> _What is expected_
Skip all pictures; return exactly the lines from the one containing "The height and" through the end of the data.

····················

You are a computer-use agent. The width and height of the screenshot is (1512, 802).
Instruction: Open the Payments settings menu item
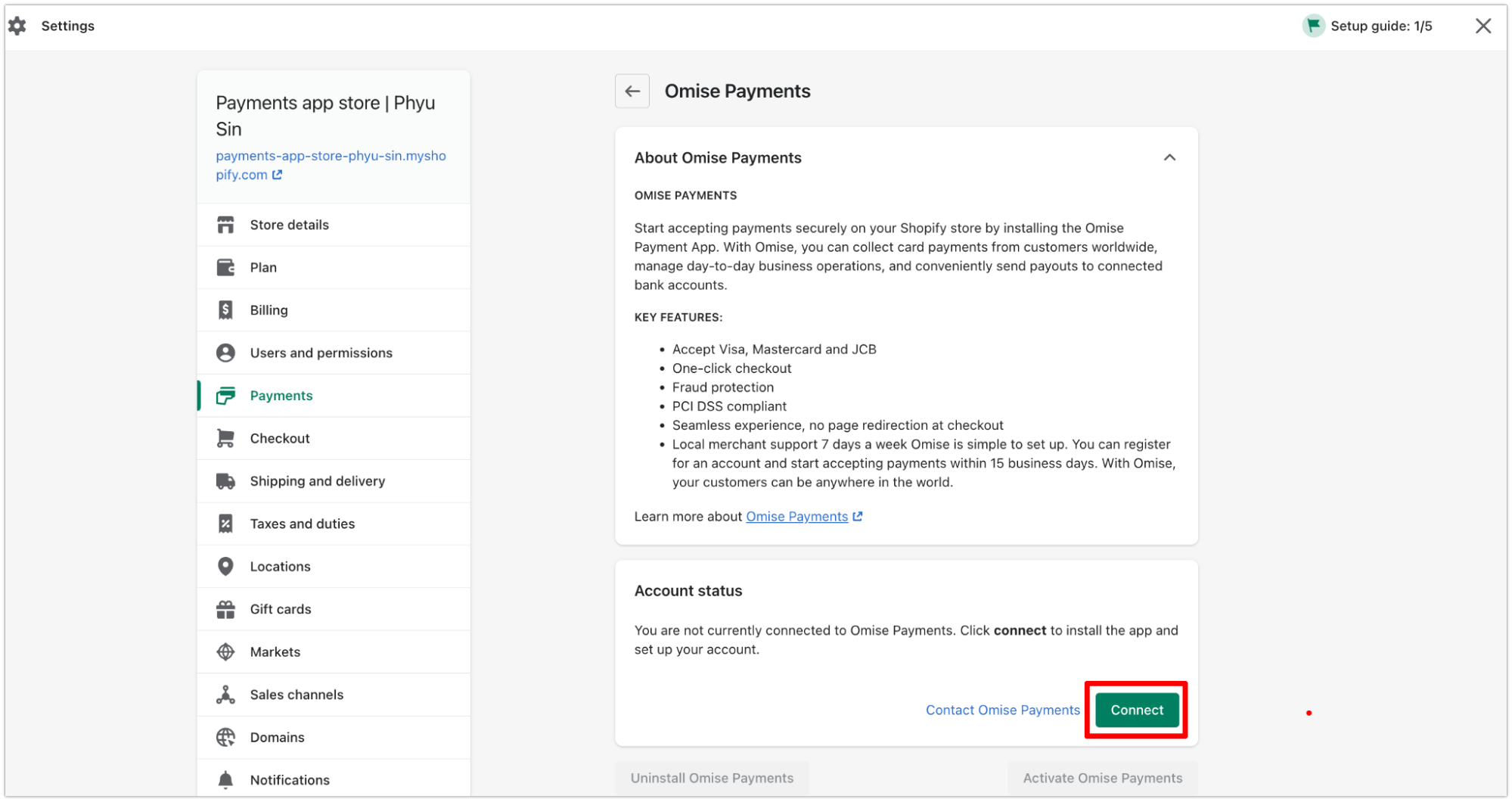point(281,396)
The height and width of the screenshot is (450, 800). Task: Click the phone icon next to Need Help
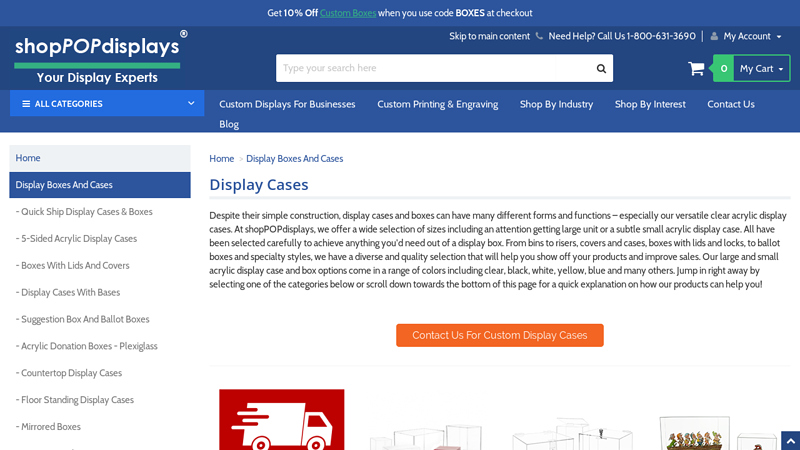pos(540,36)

····················

> _Expected answer_
The height and width of the screenshot is (450, 800). Task: Click the phone icon next to Need Help
pos(540,36)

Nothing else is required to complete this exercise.